### INPUT ROWS:
——————

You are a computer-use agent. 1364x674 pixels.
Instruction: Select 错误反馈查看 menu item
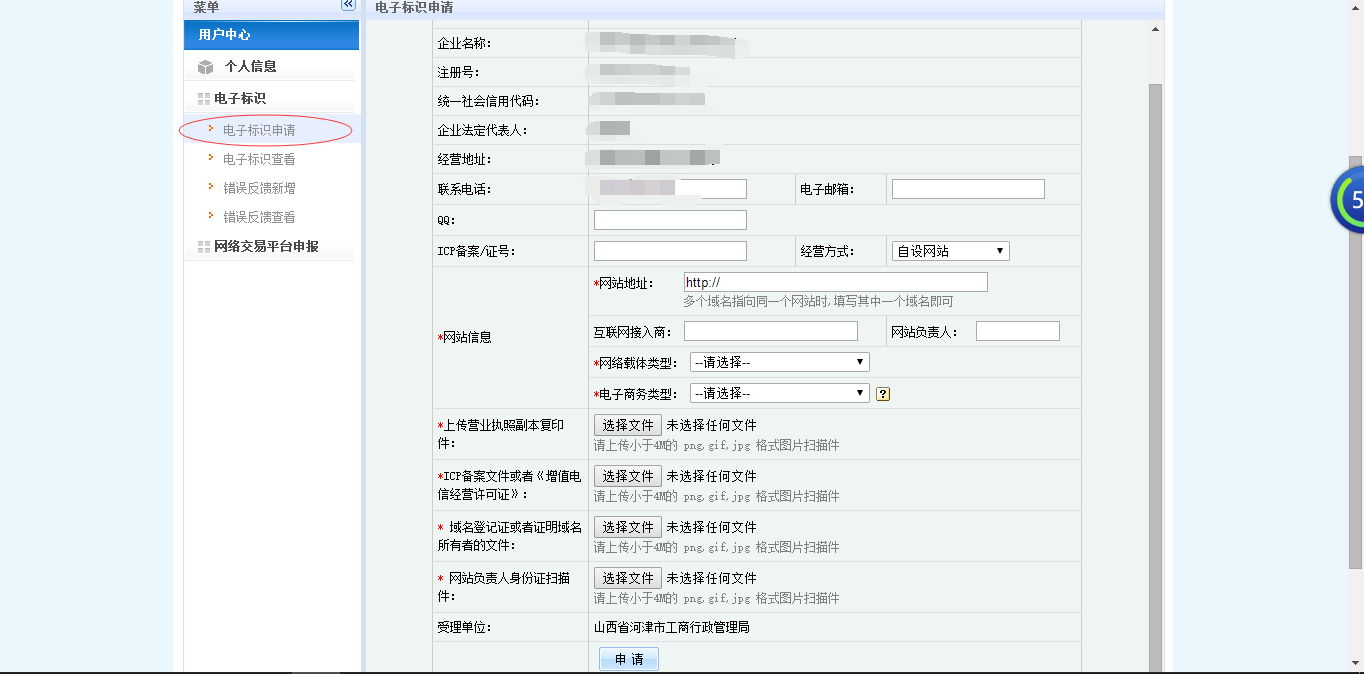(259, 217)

——————

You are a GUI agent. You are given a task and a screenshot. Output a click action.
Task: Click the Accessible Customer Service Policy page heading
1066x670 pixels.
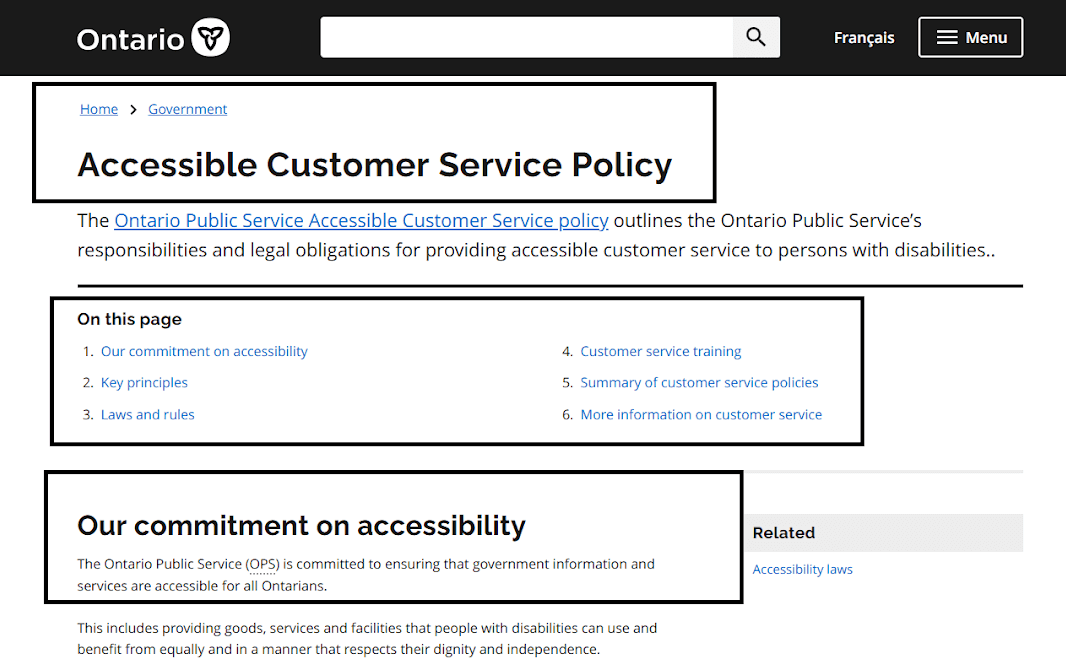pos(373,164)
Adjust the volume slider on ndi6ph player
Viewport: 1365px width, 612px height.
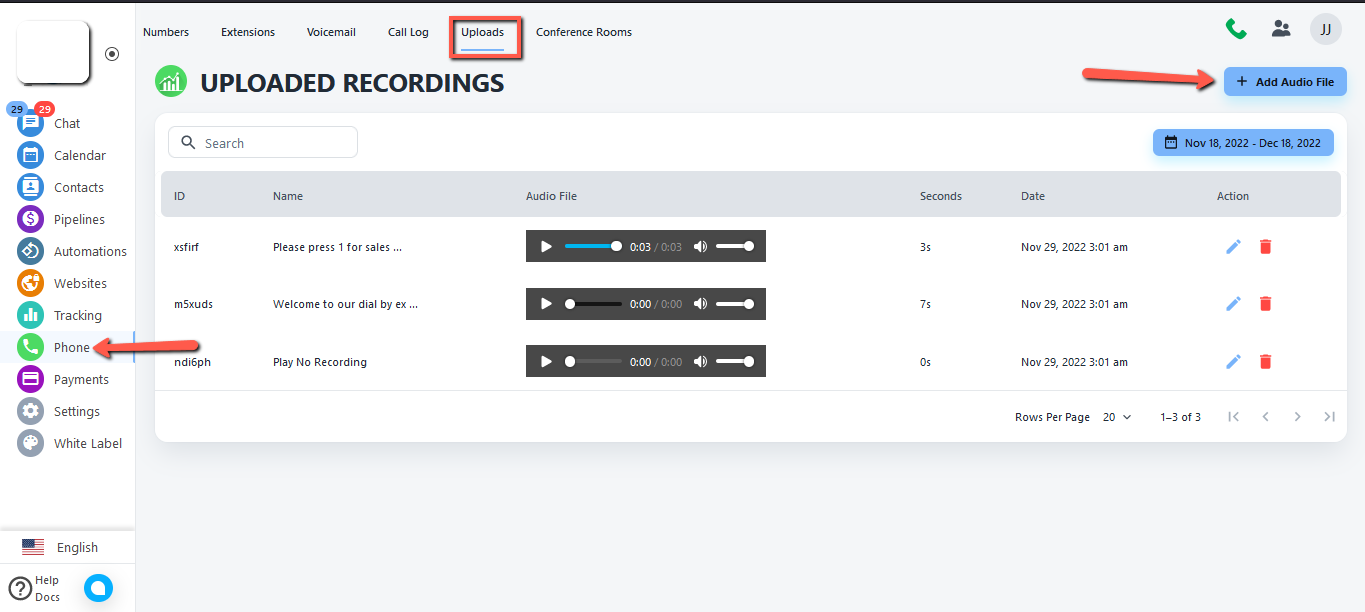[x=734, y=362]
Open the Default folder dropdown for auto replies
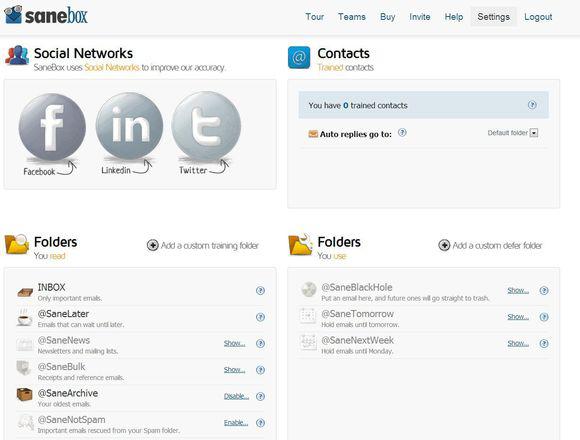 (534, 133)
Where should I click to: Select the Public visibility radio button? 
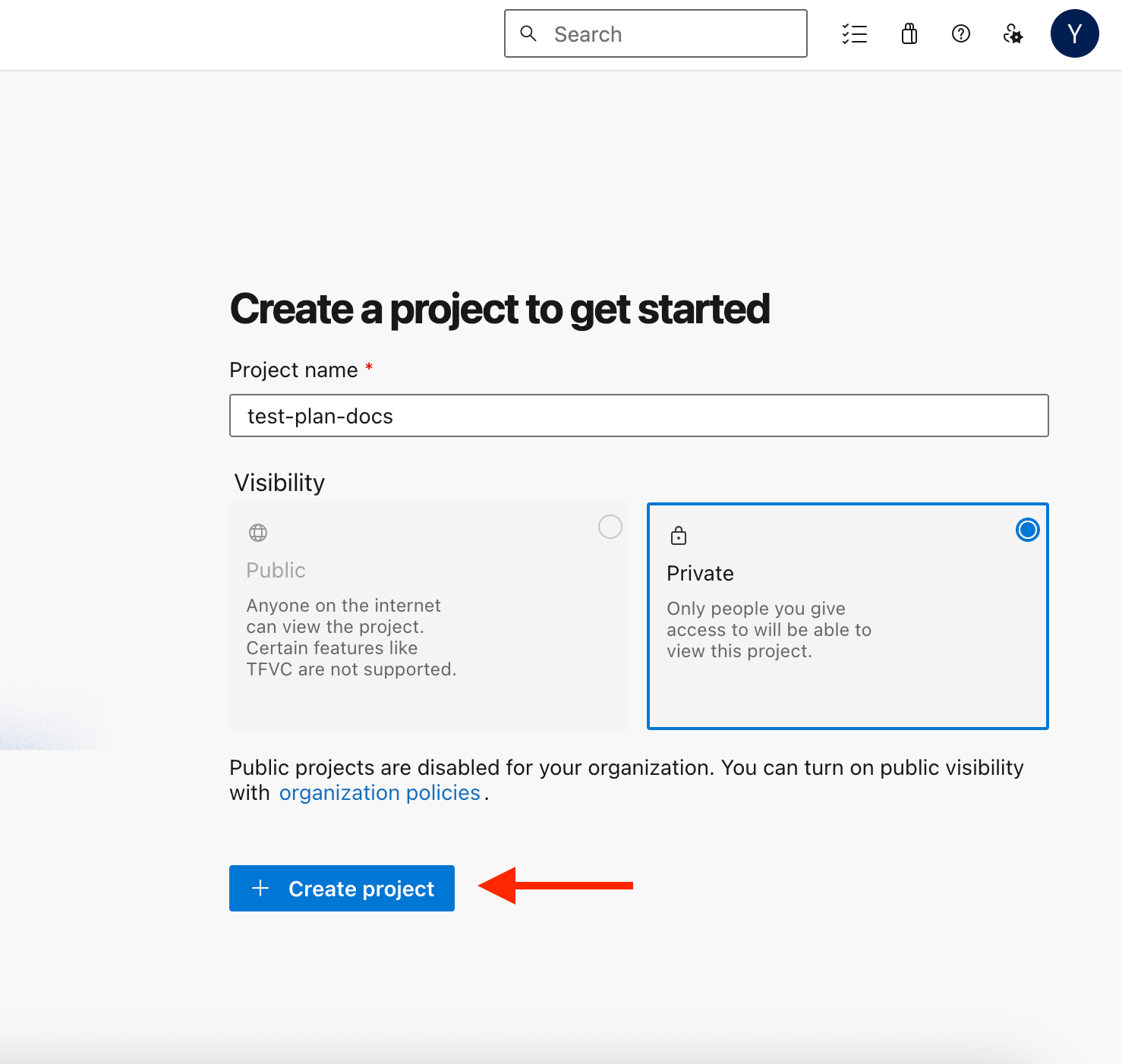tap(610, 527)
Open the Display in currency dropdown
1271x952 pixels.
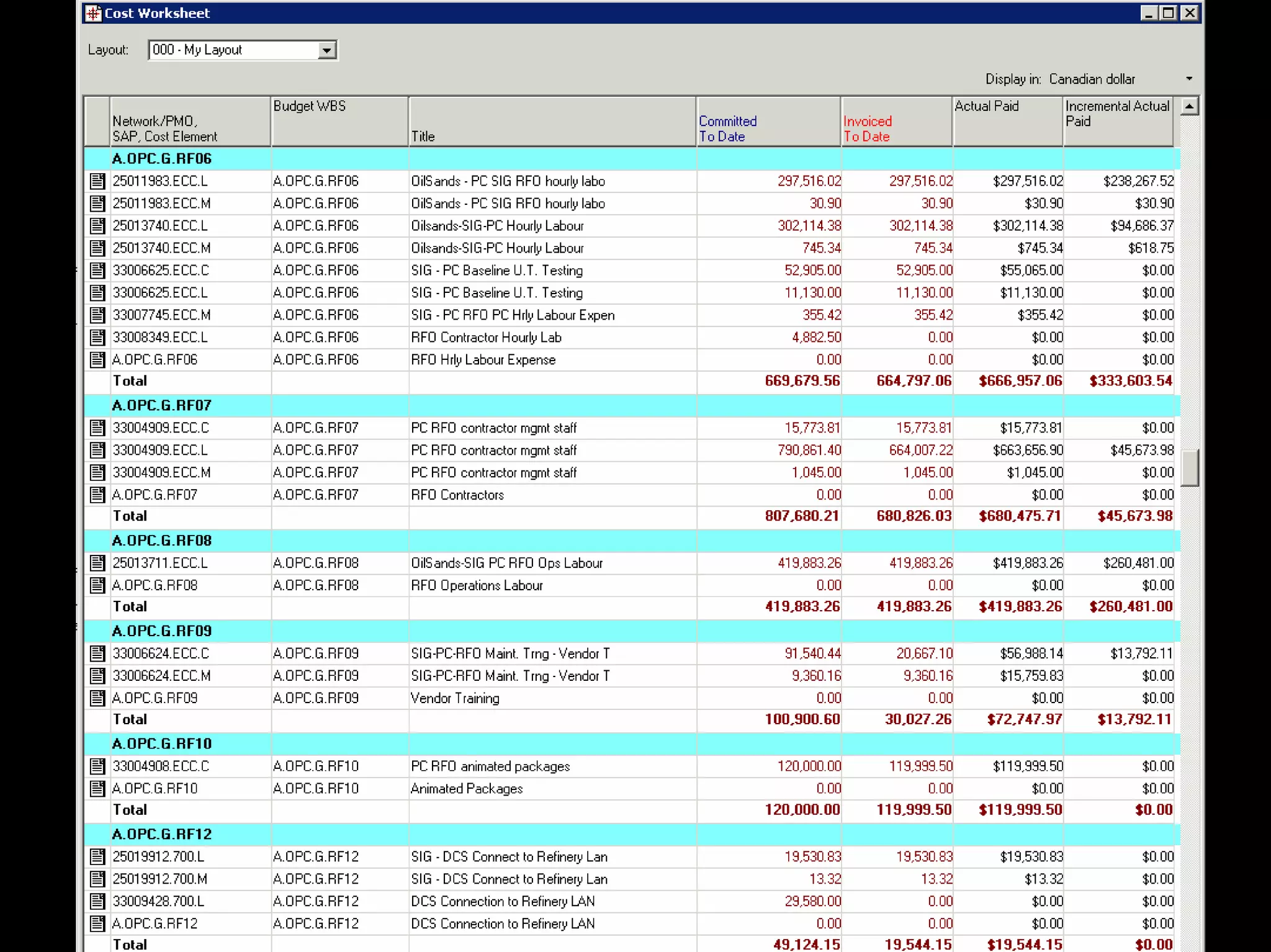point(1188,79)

——————

Copy out the lines starting at the one that contains "Adjust the volume slider on ndi6ph player" and ending at the one that contains "point(1188,79)", both included, without the pictures.

### REPLY TO THE TASK:
Adjust the volume slider on ndi6ph player
Viewport: 1365px width, 612px height.
[x=734, y=362]
Open the Default folder dropdown for auto replies
 (534, 133)
Where should I click to: Select the Public visibility radio button? 
tap(610, 527)
Open the Display in currency dropdown
1271x952 pixels.
point(1188,79)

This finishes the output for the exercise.